Leonard Cohen – Manuale per vivere nella sconfitta

Leonard Cohen – Manuale per vivere nella sconfitta

Nel 1956, all’indomani della pubblicazione di Confrontiamo allora i nostri miti, opera prima di Leonard Cohen, persino il massimo critico letterario canadese, Northrop Frye, indiscussa autorità in materia, ne evidenzia quella che definisce come sorprendente qualità poetica, unica nel suo genere e nel panorama poetico canadese di sua conoscenza. Raccolta di poesie composte tra i quindici e i venti anni, come riportato e sottolineato dalla fascetta pubblicitaria aggiunta alla seconda edizione, Let Us Compare Mythologies segna l’apparizione sulla scena letteraria canadese di un enfant prodige destinato, nel giro di pochi anni, a imporsi come vero e proprio leader carismatico. Nato nel 1934 a Montreal in una famiglia di industriali ebrei del settore tessile, Leonard Cohen può contare, tra i suoi parenti più stretti, uno dei fondatori del movimento sionista canadese, un importante rabbino e, per parte di madre, l’autore del Lexicon of Hebrew Homonyms e del Treasury of Rabbinic Interpretations, largamente diffusi nelle scuole ebraiche. Cresciuto in stretta osservanza, fin dall’età di sei anni si avvicina al linguaggio biblico sia in inglese sia in ebraico, ma, per sua stessa ammissione, sente di iniziare la sua vera educazione solo nel 1945, di fronte alle foto dei campi di concentramento nazisti. Tuttavia, già un anno prima, un trauma personale su cui torna con insistenza nei suoi componimenti lirici e nel suo primo romanzo ne sconvolge l’ infanzia: la morte del padre. Risale al 1949, invece, la scoperta di Federico García Lorca, il poeta che, secondo le sue stesse parole, commette “il terribile crimine contro natura”, ovvero lo spinge, giovanissimo, verso la poesia…

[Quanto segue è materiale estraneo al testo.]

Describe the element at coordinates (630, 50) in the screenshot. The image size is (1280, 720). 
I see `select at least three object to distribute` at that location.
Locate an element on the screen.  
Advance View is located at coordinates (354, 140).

Celebre, celebrato e pluripremiato, con pieno ed evidente merito anche se meno del dovuto per la complessità multistratificata delle sue opere e soprattutto per la difficoltà di certa critica snob di “incasellarlo” a prescindere dai gusti personali che possono farlo sentire più o meno prossimo alle corde della propria sensibilità. Cantautore, poeta, scrittore, compositore morto a Los Angeles ottantaduenne due anni fa, attento e profondo esegeta nelle sue opere di temi come la religione, i diritti civili, la sessualità, l’alienazione, l’isolamento, l’individualismo, la sperequazione sociale, la reificazione della contemporaneità e la pace nel mondo, Leonard Cohen rivive. Non solo perché le opere e i ricordi rendono immortali, ma perché risorge nell’analisi competente, doviziosa di dettagli, intensa, raffinata, completa, originale, dialettica, colta e divulgativa, variegata come una conversazione, che ne fa Silvia Albertazzi, che a Bologna insegna letteratura inglese ed è autrice di molti saggi, soprattutto sugli antieroi e i post-eroi, i cosiddetti “perdenti” secondo la legge sovrana del mercato che impone il successo. Ma a Cohen, cui è dedicato il testo che ha per sottotitolo il verso di una sua canzone, non interessa il successo, poiché secondo la sua Weltanschauung la realtà umana è fatta di sconfitta dall’inizio alla fine – la morte è l’ultima, quella estrema e definitiva – e dunque non si deve sopravvivervi all’interno passivamente bensì vivere in essa in modo attivo e propositivo.